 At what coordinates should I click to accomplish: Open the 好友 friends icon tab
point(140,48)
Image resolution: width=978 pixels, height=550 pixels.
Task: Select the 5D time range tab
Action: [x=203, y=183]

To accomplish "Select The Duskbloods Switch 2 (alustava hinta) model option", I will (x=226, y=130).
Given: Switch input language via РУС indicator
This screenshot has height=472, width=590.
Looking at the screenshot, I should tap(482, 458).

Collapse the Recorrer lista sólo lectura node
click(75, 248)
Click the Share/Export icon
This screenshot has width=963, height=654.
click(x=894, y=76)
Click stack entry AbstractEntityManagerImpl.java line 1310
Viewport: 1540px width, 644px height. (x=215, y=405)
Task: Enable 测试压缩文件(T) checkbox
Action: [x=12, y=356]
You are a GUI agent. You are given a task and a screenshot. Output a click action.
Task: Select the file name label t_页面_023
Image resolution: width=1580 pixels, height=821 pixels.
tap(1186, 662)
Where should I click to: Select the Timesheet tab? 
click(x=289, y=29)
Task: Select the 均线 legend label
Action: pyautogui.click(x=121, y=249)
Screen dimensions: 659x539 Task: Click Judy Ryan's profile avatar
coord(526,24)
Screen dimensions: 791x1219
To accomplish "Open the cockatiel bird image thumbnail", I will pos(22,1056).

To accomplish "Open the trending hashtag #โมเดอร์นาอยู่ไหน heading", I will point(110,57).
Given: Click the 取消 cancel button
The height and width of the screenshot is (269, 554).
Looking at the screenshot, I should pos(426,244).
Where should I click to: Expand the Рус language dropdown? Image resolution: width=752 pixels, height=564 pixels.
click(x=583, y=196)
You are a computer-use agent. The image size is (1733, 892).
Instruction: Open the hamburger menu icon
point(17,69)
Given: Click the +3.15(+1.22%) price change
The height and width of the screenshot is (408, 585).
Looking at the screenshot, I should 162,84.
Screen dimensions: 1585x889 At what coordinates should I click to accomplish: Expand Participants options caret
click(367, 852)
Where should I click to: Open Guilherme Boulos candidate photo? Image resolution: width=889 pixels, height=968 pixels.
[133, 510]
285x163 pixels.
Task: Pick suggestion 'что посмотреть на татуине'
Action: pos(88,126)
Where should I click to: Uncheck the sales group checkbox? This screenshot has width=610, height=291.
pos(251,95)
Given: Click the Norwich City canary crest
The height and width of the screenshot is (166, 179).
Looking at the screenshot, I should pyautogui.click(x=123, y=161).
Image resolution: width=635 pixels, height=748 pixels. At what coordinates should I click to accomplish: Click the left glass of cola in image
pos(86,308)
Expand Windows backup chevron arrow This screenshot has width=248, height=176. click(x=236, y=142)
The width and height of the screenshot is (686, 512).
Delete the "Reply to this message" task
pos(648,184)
● ● ● ● ●
Rewrite the listing above, replacing "Where should I click to" with "Where do I click to" everywhere and keeping everything else the same.

Completed task:
 At what coordinates should I click to accomplish: Open the 好友 friends icon tab
point(140,48)
Image resolution: width=978 pixels, height=550 pixels.
Task: Select the 5D time range tab
Action: [x=203, y=183]

To accomplish "Select The Duskbloods Switch 2 (alustava hinta) model option", I will (x=226, y=130).
Given: Switch input language via РУС indicator
This screenshot has height=472, width=590.
Looking at the screenshot, I should tap(482, 458).

Collapse the Recorrer lista sólo lectura node
click(75, 248)
Click the Share/Export icon
This screenshot has width=963, height=654.
click(x=894, y=76)
Click stack entry AbstractEntityManagerImpl.java line 1310
Viewport: 1540px width, 644px height. (x=215, y=405)
Task: Enable 测试压缩文件(T) checkbox
Action: [x=12, y=356]
You are a GUI agent. You are given a task and a screenshot. Output a click action.
Task: Select the file name label t_页面_023
Image resolution: width=1580 pixels, height=821 pixels.
tap(1186, 662)
Where do I click to: Select the Timesheet tab? 
click(x=289, y=29)
Task: Select the 均线 legend label
Action: pyautogui.click(x=121, y=249)
Screen dimensions: 659x539 Task: Click Judy Ryan's profile avatar
coord(526,24)
Screen dimensions: 791x1219
To accomplish "Open the cockatiel bird image thumbnail", I will pos(22,1056).

To accomplish "Open the trending hashtag #โมเดอร์นาอยู่ไหน heading", I will point(110,57).
Given: Click the 取消 cancel button
The height and width of the screenshot is (269, 554).
Looking at the screenshot, I should pos(426,244).
Where do I click to: Expand the Рус language dropdown? Image resolution: width=752 pixels, height=564 pixels.
click(x=583, y=196)
You are a computer-use agent. The image size is (1733, 892).
Instruction: Open the hamburger menu icon
point(17,69)
Given: Click the +3.15(+1.22%) price change
The height and width of the screenshot is (408, 585).
Looking at the screenshot, I should 162,84.
Screen dimensions: 1585x889 At what coordinates should I click to accomplish: Expand Participants options caret
click(367, 852)
Where do I click to: Open Guilherme Boulos candidate photo? Image resolution: width=889 pixels, height=968 pixels.
[133, 510]
285x163 pixels.
Task: Pick suggestion 'что посмотреть на татуине'
Action: pos(88,126)
Where do I click to: Uncheck the sales group checkbox? This screenshot has width=610, height=291.
pos(251,95)
Given: Click the Norwich City canary crest
The height and width of the screenshot is (166, 179).
Looking at the screenshot, I should pyautogui.click(x=123, y=161).
Image resolution: width=635 pixels, height=748 pixels. At what coordinates should I click to accomplish: Click the left glass of cola in image
pos(86,308)
Expand Windows backup chevron arrow This screenshot has width=248, height=176. click(x=236, y=142)
The width and height of the screenshot is (686, 512).
Delete the "Reply to this message" task
pos(648,184)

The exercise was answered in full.